Многих людей охватил страх, они осеняли себя крестным знамением, будучи в ужасе от этих слов. Жуткую смуту посеяла новая власть в души казаков! Не хотели они такую власть, не могли принять! Может, не дошли до них настоящие разъяснения? А, может, и сама власть тогда плохо себе представляла, что и как  оно в тех колхозах будет.
Конфисковали у многодетной семьи все имущество, а самого Михаила вместе с большой группой «несогласных», около двухсот человек, посадили на баржу и транспортировали в районную станицу Славянскую. Там, в Славянском следственном изоляторе, голодной и холодной зимой, Михаил Устинович и сгинул, хотя еще до суда его признали невиновным и, якобы, отпустили. Но ни его самого, ни даже места его захоронения родственники не нашли.   Не пережила жена Михаила Ерешко такой необъяснимой напасти и утраты, скоропостижно скончалась. А пятеро их осиротевших детей пошли кто по родичам, кто по детдомам.
«Разорили такую хорошую семью, - горевал Саенко. – Погубили настоящего, потомственного хозяина земли кубанской, верного России казака! За что?»
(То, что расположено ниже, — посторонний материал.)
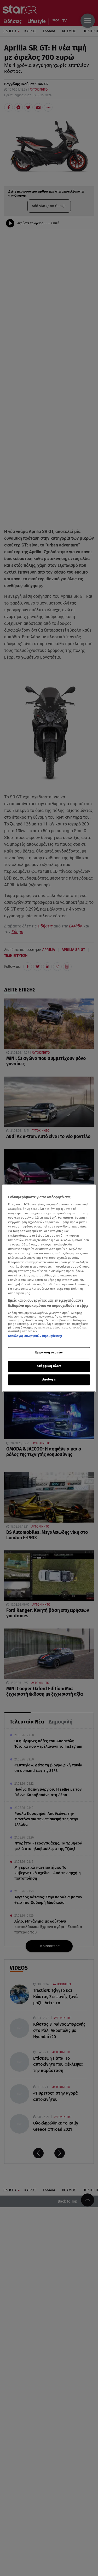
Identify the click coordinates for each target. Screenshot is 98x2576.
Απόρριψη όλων (49, 1366)
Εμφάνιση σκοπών (49, 1352)
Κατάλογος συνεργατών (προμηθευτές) (35, 1336)
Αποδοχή (49, 1379)
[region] (48, 1288)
«Но старшие сыновья Михаила Устиновича оказались с крепким стержнем казачки, сумели сами встать на ноги, хотя вдоволь нахлебались сиротского «счастья». Уважение сохранили к старшему поколению,- с благодарностью думал Иван Федорович.  Особенно Семен, друживший с их Ванечкой. Мальчишка, он каждое лето работает пастухом, чтобы собрать деньги на учебники, одежку и обувку. Учиться хочет, хотя тетку, у которой он живет, и малограмотный помощник устраивает».
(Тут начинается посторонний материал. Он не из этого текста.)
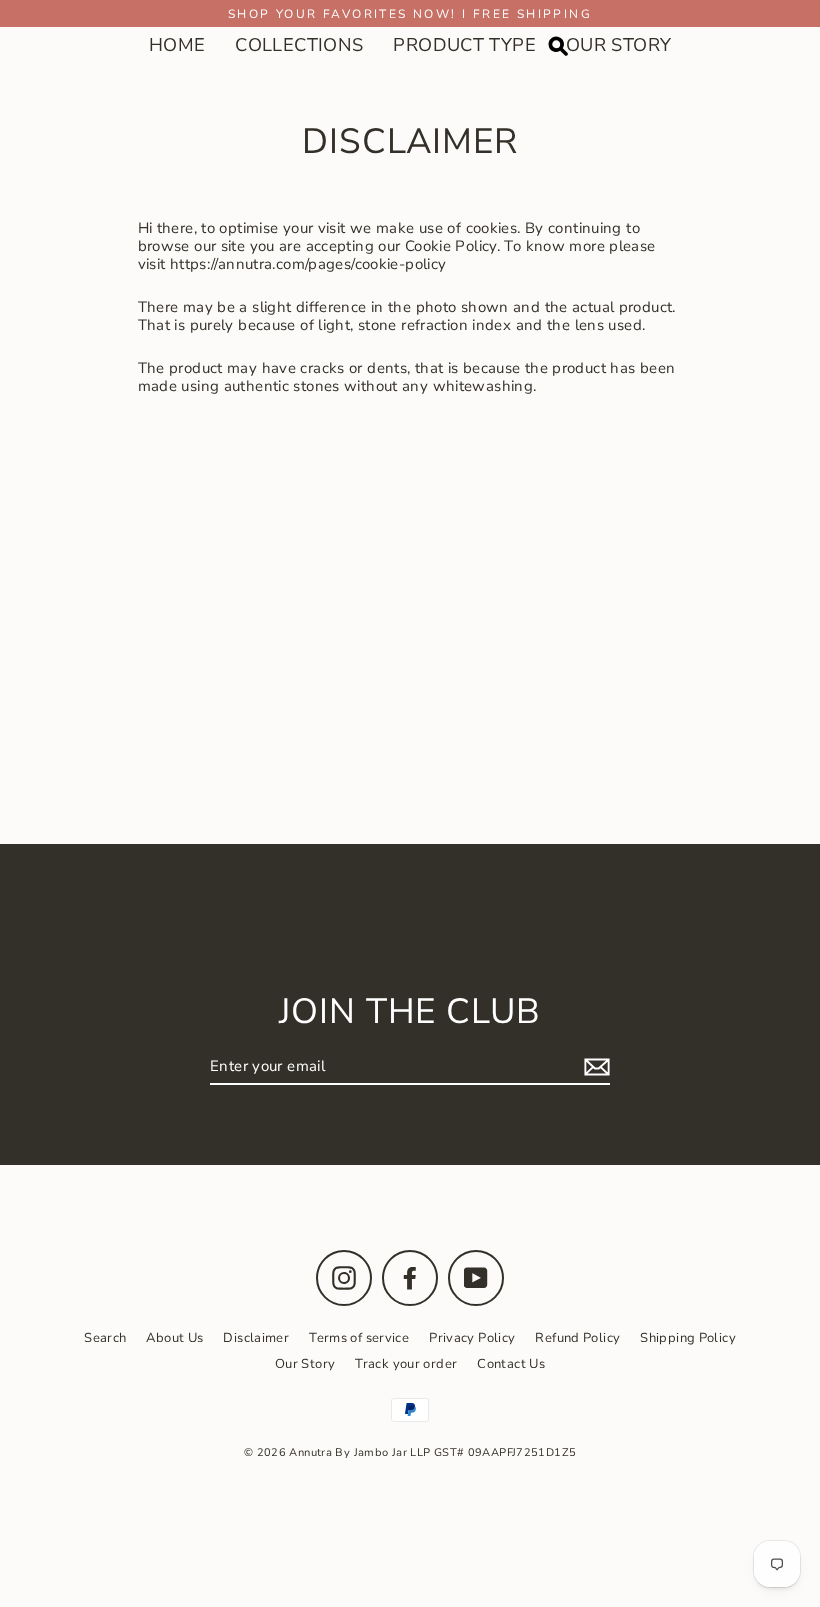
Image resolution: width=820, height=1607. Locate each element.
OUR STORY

Так Саенко тогда за свою, конфискованную, сеть и отделался штрафом вместо суда, благодаря старой дружбе с покойным Ерешко, а то ведь могли и посадить.
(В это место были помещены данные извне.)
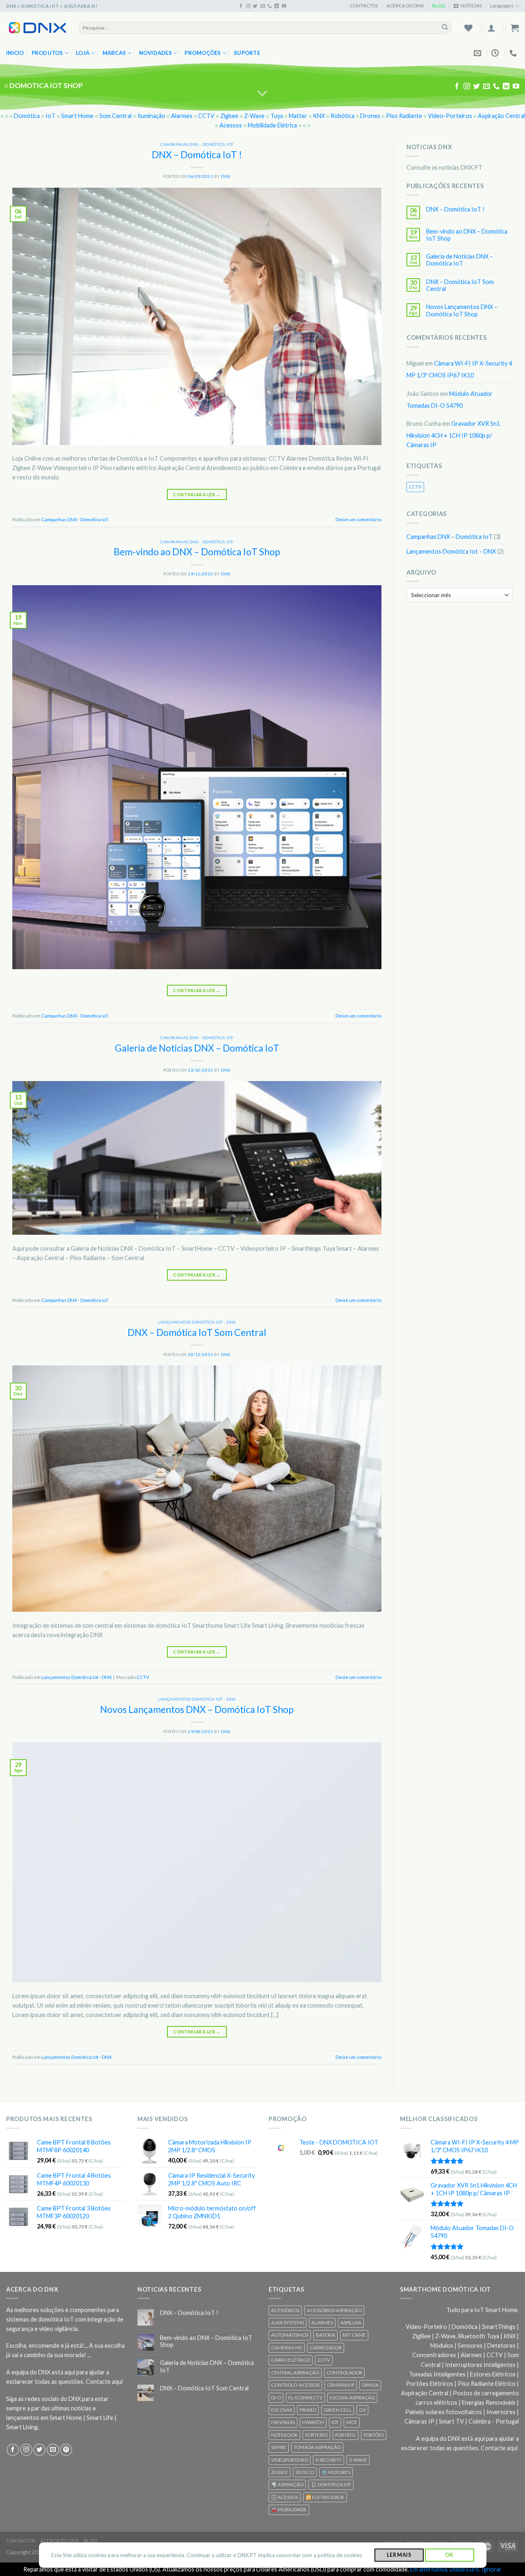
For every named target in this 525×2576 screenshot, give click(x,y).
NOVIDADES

После этого случая Иван Федорович и так до глубины души ненавидевший Советскую власть, стал конкретно  ее ненавидеть в лице главного инспектора рыбоохраны Костовских. Они перестали здороваться, что было крайней мерой в отношениях между соседями  и не приветствовалось казачьими устоями. «Здороваться»  в станице было принято даже с незнакомыми людьми, особенно старшими по возрасту.
В свою очередь Павел Яковлевич и Кира Сергеевна терпеть не могли этого «подкулачника» Саенко, который, несмотря на добровольно  сданное в колхоз богатое хозяйство в 1928 году, сейчас снова стал выделяться особой зажиточностью. Вроде он и рыбачил, как многие, в колхозной артели, также неделями и месяцами  не бывал дома, когда начиналась путина. Но зато в дни отпусков без устали занимался  большой пасекой, которая была за рекой, заготавливал сено для скотины, мастерил по двору. И, конечно же, изредка ночью тайно он ловил рыбу для себя. Никто не смог бы его убедить в том, что рыбу и  икру, которую он год за годом добывает в тяжком труде,  могут кушать только большие начальники в Краснодаре и Москве, а не его семья, хотя бы по праздникам.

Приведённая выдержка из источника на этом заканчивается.